Poly(allylamine) magnetomicelles for image guided drug delivery.

Abstract

Polymeric micelles have received considerable interest for their use as drug delivery vehicles for hydrophobic drug solubilisation. Inorganic metallic nanoparticles have already been exploited clinically in diagnostics for their contrast ability, using magnetic resonance imaging. The combination of these two platforms results in a multifunctional drug carrier for image-guided drug delivery. Here we report the synthesis and evaluation of a new class of poly(allylamine) (PAA) polymer grafted with hydrophobic oxadiazole (Ox) pendant group in a 5% molar monomer: pendant ratio. Further, the thiol-containing pendant group facilitated the attachment of hybrid iron oxide-gold nanoparticles (HNPs) via dative covalent bonding.
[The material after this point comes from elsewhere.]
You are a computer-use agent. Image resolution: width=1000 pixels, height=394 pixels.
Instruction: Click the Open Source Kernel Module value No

Physicochemical characterisation of both PAA-Ox5 and PAA-Ox5-HNP polymers was carried out using elemental analysis, nuclear magnetic resonance (NMR), fourier transform infrared spectroscopy (FTIR) and photon correlation spectroscopy (PCS). The drug loading potential of these novel aggregates was investigated, through direct conjugation of hydrophilic and encapsulation of hydrophobic drugs, respectively. The model hydrophobic drugs 2,6- diisopropylphenol (propofol) and (2S,6'R)-7-chloro-2',4,6-trimethoxy-6'-methyl-3H,4'H-spiro[1-benzofuran-2,1'- cyclohex[2]ene]-3,4'-dione (griseofulvin), and the chemotherapeutic agents bisnapthalamidopropyldiaminooctane (BNIPDaoct) and 6-Thioguanine (6-TG) were used. The data showed that the addition of HNPs onto the PAA-Ox5 structure resulted in aggregates of 175 nm in diameter. The PAA-Ox5-HNP nano-aggregates were capable of high drug solubilisation capacities (25.79 mgmL-1, 1.68 mgmL-1 and 0.92 mgmL-1) for propofol, griseofulvin and BNIPDaoct, respectively. 6-TG was also successfully conjugated into the polymer structure (2.8 mgmL-1). In vitro assays on human pancreatic adenocarcinoma cells (BxPC-3) showed increased drug uptake and decreased IC50 values using the novel formulations compared with free drug. This study highlights the potential of PAA-Ox5-HNP as a bi-functional imaging and drug delivery platform.